Poster Presentation Australian & New Zealand Obesity Society 2014 Annual Scientific Meeting

Multidisciplinary obesity management program improvements dietary outcomes at 10 weeks & 12 months in obese children and adolescents.  (#279)

Deanna Messina 1 , Rachelle Kalic 2 , Lyndsey Price 1 , Luise Russell 1 , Anna Tremayne 1 , Sarah Johnson 1 , Justine Doust 1 , Sarah Carbon 1 , Joanna Norfolk 1 , Jacqueline Curran 1 , Lana Bell 1 , Elizabeth Ann Davis 1
  1. Department of Diabetes and Endocrinology, Child and Adolescent Health Service, Princess Margaret Hospital for Children, Perth, WA, Australia
  2. Diabetes and Obesity Research Group , Telethon Kids Institute, The University Of Western Australia, Perth, WA, Australia

The Department of Diabetes and Endocrinology at Princess Margaret Hospital for Children, in keeping with NHMRC guidelines 1, provides a 12-month family-based, multidisciplinary program (CLASP) for children and adolescents with impaired glucose tolerance and/or obesity ±co-morbidities. We aimed to assess the impact of the intensive nutrition component of this program.

The validated Children’s Dietary Questionnaire2 was used to assess key dietary patterns (fruit and vegetable intake [target-14], sweetened beverages [target-1], non-core-foods [target-2] and fat from dairy [target-0]). Anthropometric measurements and metabolic markers were measured at baseline, week-10 and 12-months. ANOVA determined changes between time-points and a single-sided t-test determined if dietary markers were meeting targets for dietary intake.

105 group participants (aged 7-16years) that attended the group programme between 2011 and April 2014 were available for baseline analysis; 90 were available for week-10 assessments with 35 assessed at 12-months.

BMI z-score improved between baseline and 12-months (+2.47±0.02 to +2.33±0.04, p=<0.004). Waist circumference, fasting insulin, total cholesterol and HDL were reduced at 12 months but did not reach significance.

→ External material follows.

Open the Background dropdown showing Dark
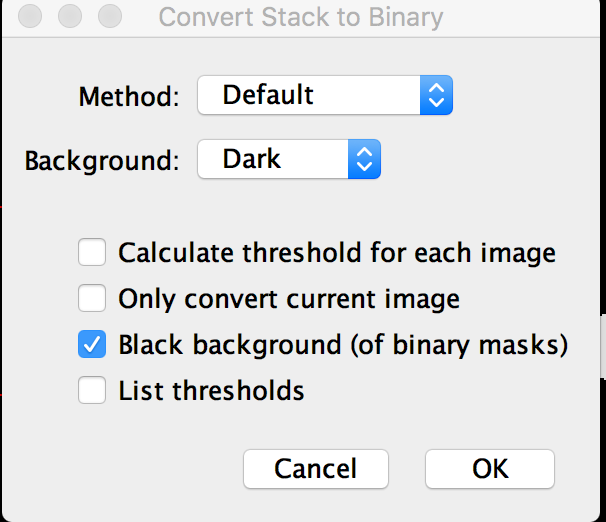 coord(273,158)
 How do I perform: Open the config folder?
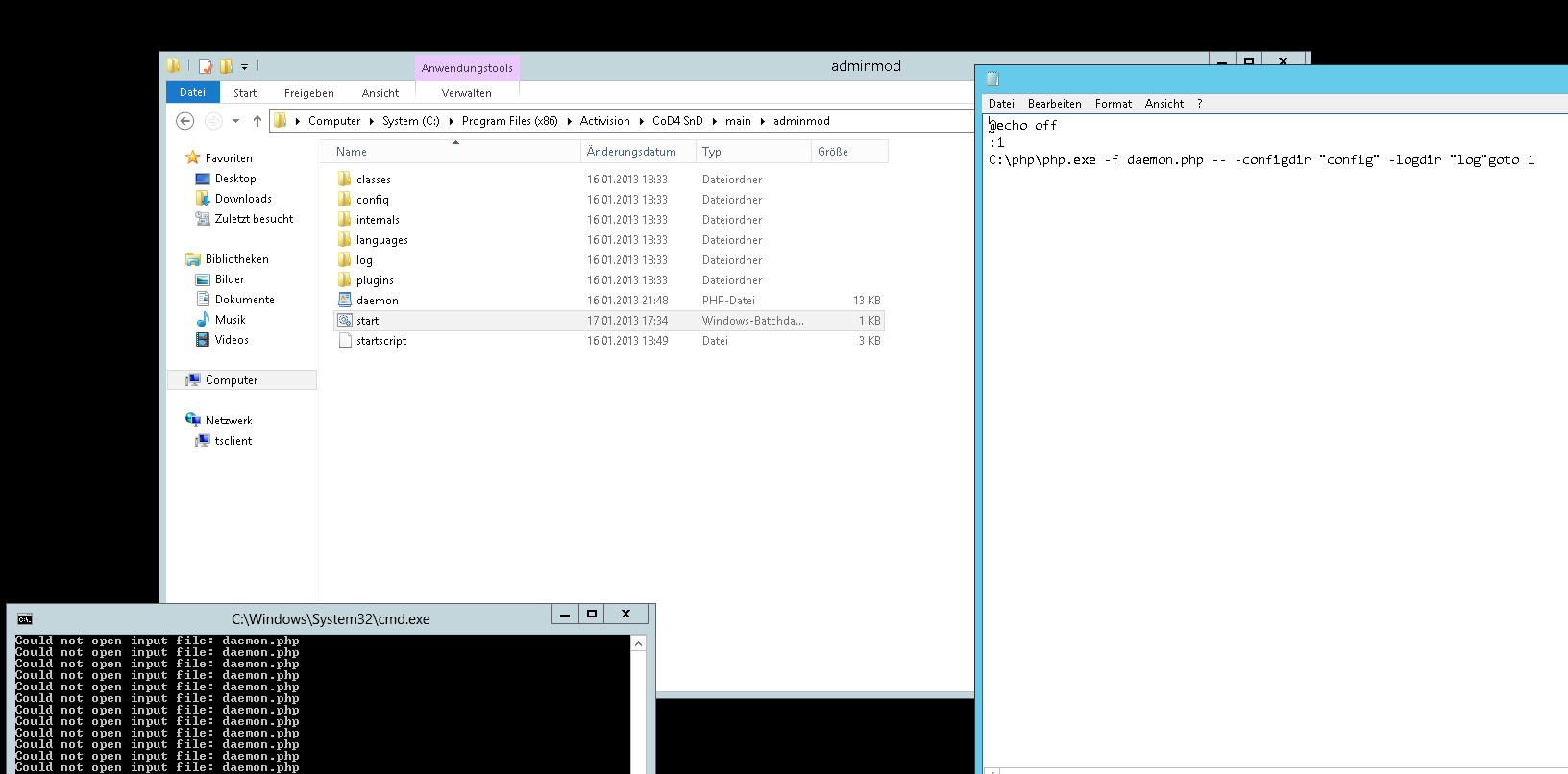click(x=372, y=200)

At baseline no dietary targets were being met. At week-10, Fruit-Veg achieved the target score of 14 (p=0.418). Sweetened-Beverages and Non-core-foods exceeded recommended targets of below 1 and 2 (0.5±0.1, p<0.001; 0.9±0.1, p=<0.001, respectively).

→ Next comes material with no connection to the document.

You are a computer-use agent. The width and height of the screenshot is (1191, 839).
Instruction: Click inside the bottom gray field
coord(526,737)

Between baseline and week 10, improvements occurred in consumption of Fruit-Veg (12.2±0.5 vs 13.6±0.5, p=0.044), sweetened beverages (0.9±0.1 vs 0.5±0.1, p=0.021) and non-core-foods (1.6±0.1, 0.9±0.1, p<0.001). Improvements were maintained at 12 months for fat from dairy (1.6±0.2 vs 0.8±0.2, p=0.005), sweetened-beverages (0.9±0.1 vs 0.4±0.1, p=0.044) and non-core-foods (1.6±0.1 vs 1.0±0.1, p=0.004) but not for fruit-veg (12.2±0.5 vs 10.9±1.2, p=0.226).

At week-10, Fruit-Veg intake was significantly higher for those who achieved ≥5% BMI z-score loss vs those who maintained or gained ≤5% BMI z-score (15.5±0.7 vs 12.7±0.6, p=0.009).

The multidisciplinary obesity program is successful at improving dietary patterns and BMI z-scores at 10-weeks, with continued benefits extending through to 12 months.

  1. National Health and Medical Research Council 2013, Clinical Practice Guidelines for the Management of Overweight and Obesity in Children and Adolescents, Department of Health and Ageing, Australia.
  2. A Magarey, R Golley, N Spurrier, E Goodwin & F Ong. Reliability and Validity of the Children's Dietary Questionnaire; A new tool to measure childrens dietary patterns.